** Texte fourni **
....................
Pas tous les jours facile d’avoir un voisin célèbre : le Canada souffre bien souvent d’un déficit de reconnaissance, du fait de la domination de la popculture américaine dans le monde. Pire encore, vue de l’étranger, la fiction canadienne est souvent prise pour de la fiction américaine ! Ce qui n’aide pas à être jugé à sa juste valeur… Si vous voulez voir le Canada et sa télévision être réhabilités, vous êtes au bon endroit.
– Lutter contre l’invasion des USA
En 1948, on dénombrait au Canada très exactement 325 postes de télévision… mais aucune chaîne ! Comment l’expliquer ? Par la proximité des États-Unis, dont les networks ABC, CBS et NBC peuvent être réceptionnés près de la frontière. Pour l’instant, ça peut apparaitre comme un détail, mais en réalité c’est l’un des deux éléments qui ont déterminé la première décennie de la télévision canadienne. L’autre étant, tout simplement, une question purement linguistique, avec d’une part les Canadiens anglophones, et d’autre part les Canadiens francophones, qui ont chacun configuré la télévision à leur façon. Mais, attendez… on est allés un peu vite, là.
Les premières expérimentations autour de la télévision commencent avec les années 30, mais tant qu’elles ne sont pas concluantes, le Canada s’en tient à la radio. En 1932, afin de réguler les transmissions par ondes, une loi est votée aux fins de créer une autorité du nom de CRBC (Canadian Radio Broadcasting Commission), qui devient en même temps une radio publique. Quatre ans plus tard, l’organisation prend le nom de CBC qui reste la station de radio principale du pays jusqu’en 1952, date à laquelle elle se lance dans l’aventure cathodique. La raison est simple : les foyers commencent à s’équiper en télévisions, mais la seule offre provient des États-Unis ; de crainte que le pays ne s’identifie trop, et en espérant rassembler les spectateurs autour d’une identité commune, la loi de 1952 prévoit donc la création d’un network national. La même année, une première station, bilingue, est lancée à Montréal sous le nom de CBFT. Deux jours plus tard, une deuxième, répondant au nom de CBLT, fait ses débuts à Toronto, mais cette fois elle est uniquement anglophone. CBFT finit par n’émettre qu’en français. Cette séparation marquée entre télévision anglophone et télévision francophone va en fait s’avérer être à la fois la bénédiction et la malédiction de la télévision canadienne.
Car ce sont bien deux formes de programmation qui vont en découler : CBLT, dont le public n’a besoin d’aucune sorte de traduction, a tôt fait d’importer de nombreux programmes venus des Etats-Unis, tandis que CBFT est toute entière tournée vers la production de contenus inédits. Et pendant que la communauté anglophone continue (ô ironie du sort) à s’imprégner de la culture étasunienne, la communauté francophone se rassemble autour de programmes taillés absolument sur mesure, n’achetant que très peu de produits francophones venus de l’étranger. Dans cette fringale schizophrène de télévision, il y a en tous cas un gagnant : l’industrie des récepteurs de télévision. En 1954, on en compte déjà un million dans le pays !
....................
** Entrées de données **
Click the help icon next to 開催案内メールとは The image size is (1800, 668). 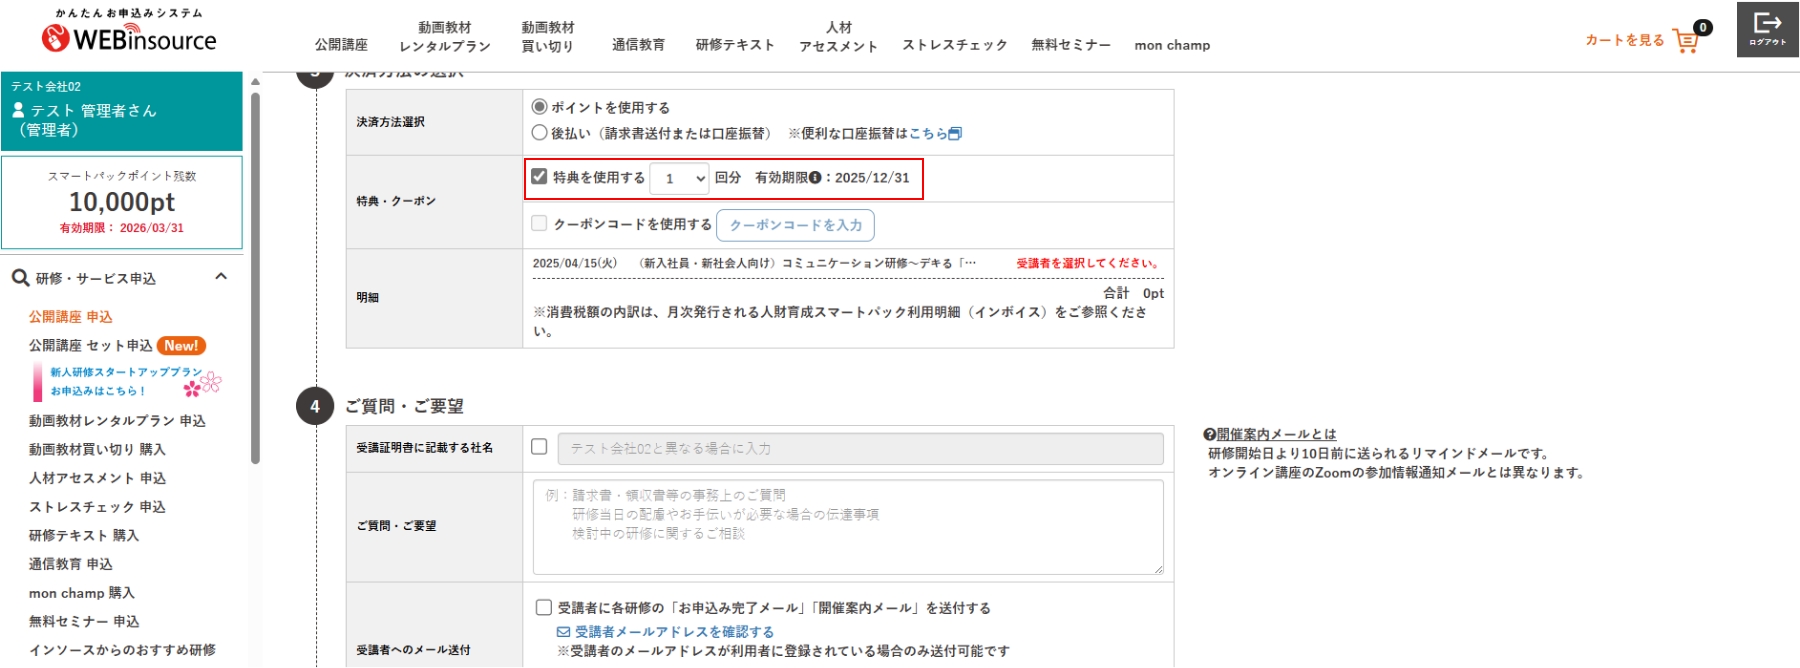point(1209,435)
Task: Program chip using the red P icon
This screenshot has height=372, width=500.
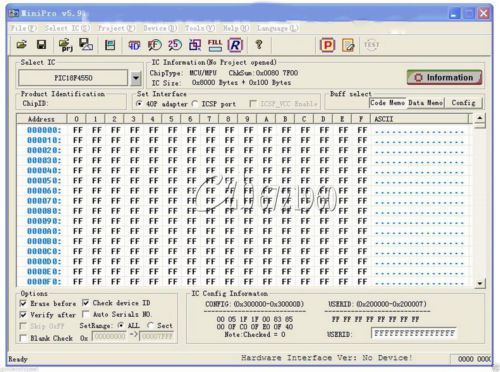Action: pos(327,45)

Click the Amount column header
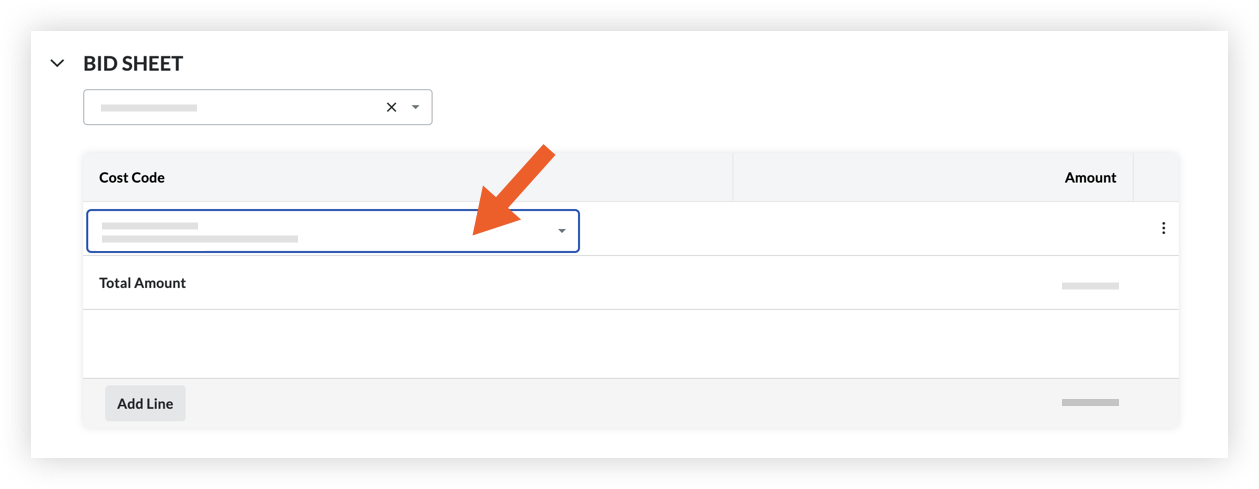[1090, 177]
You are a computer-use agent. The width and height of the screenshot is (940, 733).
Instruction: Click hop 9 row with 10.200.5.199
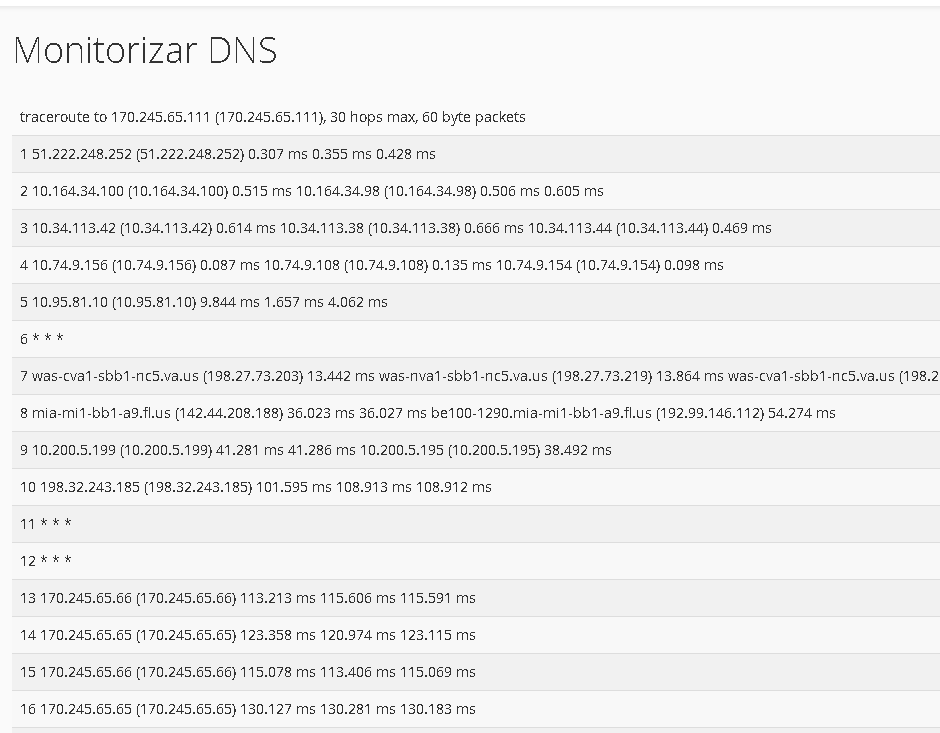476,450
....................
** Tâches **
a) D'après le texte sur la télévision canadienne, combien de postes de télévision le Canada comptait-il en 1948 ?
b) Recopiez le passage du texte sur la télévision canadienne compris entre "Pas tous les" et "au bon endroit.", inclus, en remplaçant "voisin célèbre" par "voisin illustre".

** Réponses **
a) 325 postes de télévision, mais aucune chaîne.

b)
Pas tous les jours facile d’avoir un voisin illustre : le Canada souffre bien souvent d’un déficit de reconnaissance, du fait de la domination de la popculture américaine dans le monde. Pire encore, vue de l’étranger, la fiction canadienne est souvent prise pour de la fiction américaine ! Ce qui n’aide pas à être jugé à sa juste valeur… Si vous voulez voir le Canada et sa télévision être réhabilités, vous êtes au bon endroit.